[Records contained in a dataset]

#####

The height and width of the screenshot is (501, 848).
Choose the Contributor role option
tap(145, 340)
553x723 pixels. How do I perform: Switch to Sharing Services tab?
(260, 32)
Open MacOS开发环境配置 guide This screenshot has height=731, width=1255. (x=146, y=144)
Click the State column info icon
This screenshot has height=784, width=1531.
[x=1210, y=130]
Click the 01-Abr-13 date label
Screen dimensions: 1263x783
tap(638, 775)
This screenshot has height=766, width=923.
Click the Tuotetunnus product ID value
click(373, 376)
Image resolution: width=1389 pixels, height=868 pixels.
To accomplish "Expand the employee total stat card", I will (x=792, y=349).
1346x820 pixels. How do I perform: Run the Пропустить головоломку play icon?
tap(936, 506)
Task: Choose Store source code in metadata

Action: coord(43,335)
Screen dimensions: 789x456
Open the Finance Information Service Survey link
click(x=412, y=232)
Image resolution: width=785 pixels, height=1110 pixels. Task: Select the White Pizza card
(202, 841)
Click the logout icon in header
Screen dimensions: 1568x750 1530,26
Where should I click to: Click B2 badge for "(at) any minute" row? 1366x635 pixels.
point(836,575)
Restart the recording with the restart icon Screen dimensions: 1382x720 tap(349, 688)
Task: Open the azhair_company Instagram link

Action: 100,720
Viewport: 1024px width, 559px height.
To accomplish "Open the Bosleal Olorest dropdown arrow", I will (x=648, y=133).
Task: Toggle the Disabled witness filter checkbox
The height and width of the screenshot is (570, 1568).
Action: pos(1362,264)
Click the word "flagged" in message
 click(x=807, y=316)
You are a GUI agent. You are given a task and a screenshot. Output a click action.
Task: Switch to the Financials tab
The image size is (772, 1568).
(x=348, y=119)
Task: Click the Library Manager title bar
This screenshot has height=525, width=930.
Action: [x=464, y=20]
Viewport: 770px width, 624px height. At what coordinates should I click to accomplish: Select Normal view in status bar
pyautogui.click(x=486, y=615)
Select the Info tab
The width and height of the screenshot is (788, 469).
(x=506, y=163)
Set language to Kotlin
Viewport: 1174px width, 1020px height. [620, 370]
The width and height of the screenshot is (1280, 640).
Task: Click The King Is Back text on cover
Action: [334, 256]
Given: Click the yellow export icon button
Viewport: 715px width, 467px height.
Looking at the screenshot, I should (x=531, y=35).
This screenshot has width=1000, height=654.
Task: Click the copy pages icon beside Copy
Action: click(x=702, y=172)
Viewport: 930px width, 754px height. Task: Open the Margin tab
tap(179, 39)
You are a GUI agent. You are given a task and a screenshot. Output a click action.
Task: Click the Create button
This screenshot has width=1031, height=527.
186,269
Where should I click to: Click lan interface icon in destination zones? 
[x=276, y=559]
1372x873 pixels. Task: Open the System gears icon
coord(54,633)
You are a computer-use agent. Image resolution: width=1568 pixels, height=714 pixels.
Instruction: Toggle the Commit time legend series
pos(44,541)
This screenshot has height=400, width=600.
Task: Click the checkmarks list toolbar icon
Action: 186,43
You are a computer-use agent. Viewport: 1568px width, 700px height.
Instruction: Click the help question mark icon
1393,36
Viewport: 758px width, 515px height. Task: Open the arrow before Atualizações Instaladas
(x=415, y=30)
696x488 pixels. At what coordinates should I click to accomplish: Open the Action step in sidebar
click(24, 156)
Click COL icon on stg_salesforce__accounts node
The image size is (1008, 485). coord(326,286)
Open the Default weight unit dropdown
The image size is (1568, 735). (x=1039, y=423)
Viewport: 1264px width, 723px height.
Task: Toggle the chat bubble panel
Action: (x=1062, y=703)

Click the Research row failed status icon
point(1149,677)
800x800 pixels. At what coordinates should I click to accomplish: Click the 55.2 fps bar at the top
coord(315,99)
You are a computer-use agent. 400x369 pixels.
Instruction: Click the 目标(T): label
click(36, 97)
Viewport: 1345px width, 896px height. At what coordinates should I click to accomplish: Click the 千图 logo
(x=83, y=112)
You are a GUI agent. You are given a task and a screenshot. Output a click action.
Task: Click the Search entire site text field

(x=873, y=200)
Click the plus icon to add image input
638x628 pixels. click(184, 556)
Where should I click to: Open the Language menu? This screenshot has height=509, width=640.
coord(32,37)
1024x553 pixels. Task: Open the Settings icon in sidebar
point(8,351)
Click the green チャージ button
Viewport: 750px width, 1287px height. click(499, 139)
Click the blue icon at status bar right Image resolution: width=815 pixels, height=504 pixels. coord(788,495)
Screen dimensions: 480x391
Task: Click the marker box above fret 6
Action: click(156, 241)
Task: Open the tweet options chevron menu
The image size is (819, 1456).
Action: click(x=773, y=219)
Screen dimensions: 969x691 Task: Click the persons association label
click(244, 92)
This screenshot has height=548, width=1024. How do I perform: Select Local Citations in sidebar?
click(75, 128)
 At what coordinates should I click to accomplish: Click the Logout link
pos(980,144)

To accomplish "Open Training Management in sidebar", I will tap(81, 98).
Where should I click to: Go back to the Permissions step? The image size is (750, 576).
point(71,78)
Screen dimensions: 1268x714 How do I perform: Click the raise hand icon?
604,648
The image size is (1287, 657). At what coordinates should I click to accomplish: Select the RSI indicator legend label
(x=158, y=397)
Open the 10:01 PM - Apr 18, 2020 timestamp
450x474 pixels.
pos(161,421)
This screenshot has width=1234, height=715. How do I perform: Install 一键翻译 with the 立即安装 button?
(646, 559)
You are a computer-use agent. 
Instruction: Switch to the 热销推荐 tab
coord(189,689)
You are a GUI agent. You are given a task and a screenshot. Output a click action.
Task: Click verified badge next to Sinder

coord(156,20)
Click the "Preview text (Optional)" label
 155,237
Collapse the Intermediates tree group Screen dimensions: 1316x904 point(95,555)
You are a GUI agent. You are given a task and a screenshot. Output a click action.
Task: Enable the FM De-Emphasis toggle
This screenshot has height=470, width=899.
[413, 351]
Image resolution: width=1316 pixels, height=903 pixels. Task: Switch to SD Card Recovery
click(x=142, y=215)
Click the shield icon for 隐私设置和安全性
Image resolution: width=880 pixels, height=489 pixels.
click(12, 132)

#####

# Directions for this task
So that nothing is lost, transcribe each entry exactly as written.

# Written answer
The height and width of the screenshot is (501, 848).
Choose the Contributor role option
tap(145, 340)
553x723 pixels. How do I perform: Switch to Sharing Services tab?
(260, 32)
Open MacOS开发环境配置 guide This screenshot has height=731, width=1255. (x=146, y=144)
Click the State column info icon
This screenshot has height=784, width=1531.
[x=1210, y=130]
Click the 01-Abr-13 date label
Screen dimensions: 1263x783
tap(638, 775)
This screenshot has height=766, width=923.
Click the Tuotetunnus product ID value
click(373, 376)
Image resolution: width=1389 pixels, height=868 pixels.
To accomplish "Expand the employee total stat card", I will (x=792, y=349).
1346x820 pixels. How do I perform: Run the Пропустить головоломку play icon?
tap(936, 506)
Task: Choose Store source code in metadata

Action: coord(43,335)
Screen dimensions: 789x456
Open the Finance Information Service Survey link
click(x=412, y=232)
Image resolution: width=785 pixels, height=1110 pixels. Task: Select the White Pizza card
(202, 841)
Click the logout icon in header
Screen dimensions: 1568x750 1530,26
Where should I click to: Click B2 badge for "(at) any minute" row? 1366x635 pixels.
point(836,575)
Restart the recording with the restart icon Screen dimensions: 1382x720 tap(349, 688)
Task: Open the azhair_company Instagram link

Action: 100,720
Viewport: 1024px width, 559px height.
To accomplish "Open the Bosleal Olorest dropdown arrow", I will (x=648, y=133).
Task: Toggle the Disabled witness filter checkbox
The height and width of the screenshot is (570, 1568).
Action: pos(1362,264)
Click the word "flagged" in message
 click(x=807, y=316)
You are a GUI agent. You are given a task and a screenshot. Output a click action.
Task: Switch to the Financials tab
The image size is (772, 1568).
(x=348, y=119)
Task: Click the Library Manager title bar
This screenshot has height=525, width=930.
Action: [x=464, y=20]
Viewport: 770px width, 624px height. At what coordinates should I click to accomplish: Select Normal view in status bar
pyautogui.click(x=486, y=615)
Select the Info tab
The width and height of the screenshot is (788, 469).
(x=506, y=163)
Set language to Kotlin
Viewport: 1174px width, 1020px height. [620, 370]
The width and height of the screenshot is (1280, 640).
Task: Click The King Is Back text on cover
Action: [334, 256]
Given: Click the yellow export icon button
Viewport: 715px width, 467px height.
Looking at the screenshot, I should (x=531, y=35).
This screenshot has width=1000, height=654.
Task: Click the copy pages icon beside Copy
Action: click(x=702, y=172)
Viewport: 930px width, 754px height. Task: Open the Margin tab
tap(179, 39)
You are a GUI agent. You are given a task and a screenshot. Output a click action.
Task: Click the Create button
This screenshot has width=1031, height=527.
186,269
Where should I click to: Click lan interface icon in destination zones? 
[x=276, y=559]
1372x873 pixels. Task: Open the System gears icon
coord(54,633)
You are a computer-use agent. Image resolution: width=1568 pixels, height=714 pixels.
Instruction: Toggle the Commit time legend series
pos(44,541)
This screenshot has height=400, width=600.
Task: Click the checkmarks list toolbar icon
Action: 186,43
You are a computer-use agent. Viewport: 1568px width, 700px height.
Instruction: Click the help question mark icon
1393,36
Viewport: 758px width, 515px height. Task: Open the arrow before Atualizações Instaladas
(x=415, y=30)
696x488 pixels. At what coordinates should I click to accomplish: Open the Action step in sidebar
click(24, 156)
Click COL icon on stg_salesforce__accounts node
The image size is (1008, 485). coord(326,286)
Open the Default weight unit dropdown
The image size is (1568, 735). (x=1039, y=423)
Viewport: 1264px width, 723px height.
Task: Toggle the chat bubble panel
Action: (x=1062, y=703)

Click the Research row failed status icon
point(1149,677)
800x800 pixels. At what coordinates should I click to accomplish: Click the 55.2 fps bar at the top
coord(315,99)
You are a computer-use agent. 400x369 pixels.
Instruction: Click the 目标(T): label
click(36, 97)
Viewport: 1345px width, 896px height. At what coordinates should I click to accomplish: Click the 千图 logo
(x=83, y=112)
You are a GUI agent. You are given a task and a screenshot. Output a click action.
Task: Click the Search entire site text field

(x=873, y=200)
Click the plus icon to add image input
638x628 pixels. click(184, 556)
Where should I click to: Open the Language menu? This screenshot has height=509, width=640.
coord(32,37)
1024x553 pixels. Task: Open the Settings icon in sidebar
point(8,351)
Click the green チャージ button
Viewport: 750px width, 1287px height. click(499, 139)
Click the blue icon at status bar right Image resolution: width=815 pixels, height=504 pixels. coord(788,495)
Screen dimensions: 480x391
Task: Click the marker box above fret 6
Action: click(156, 241)
Task: Open the tweet options chevron menu
The image size is (819, 1456).
Action: click(x=773, y=219)
Screen dimensions: 969x691 Task: Click the persons association label
click(244, 92)
This screenshot has height=548, width=1024. How do I perform: Select Local Citations in sidebar?
click(75, 128)
 At what coordinates should I click to accomplish: Click the Logout link
pos(980,144)

To accomplish "Open Training Management in sidebar", I will tap(81, 98).
Where should I click to: Go back to the Permissions step? The image size is (750, 576).
point(71,78)
Screen dimensions: 1268x714 How do I perform: Click the raise hand icon?
604,648
The image size is (1287, 657). At what coordinates should I click to accomplish: Select the RSI indicator legend label
(x=158, y=397)
Open the 10:01 PM - Apr 18, 2020 timestamp
450x474 pixels.
pos(161,421)
This screenshot has width=1234, height=715. How do I perform: Install 一键翻译 with the 立即安装 button?
(646, 559)
You are a computer-use agent. 
Instruction: Switch to the 热销推荐 tab
coord(189,689)
You are a GUI agent. You are given a task and a screenshot. Output a click action.
Task: Click verified badge next to Sinder

coord(156,20)
Click the "Preview text (Optional)" label
 155,237
Collapse the Intermediates tree group Screen dimensions: 1316x904 point(95,555)
You are a GUI agent. You are given a task and a screenshot. Output a click action.
Task: Enable the FM De-Emphasis toggle
This screenshot has height=470, width=899.
[413, 351]
Image resolution: width=1316 pixels, height=903 pixels. Task: Switch to SD Card Recovery
click(x=142, y=215)
Click the shield icon for 隐私设置和安全性
Image resolution: width=880 pixels, height=489 pixels.
click(12, 132)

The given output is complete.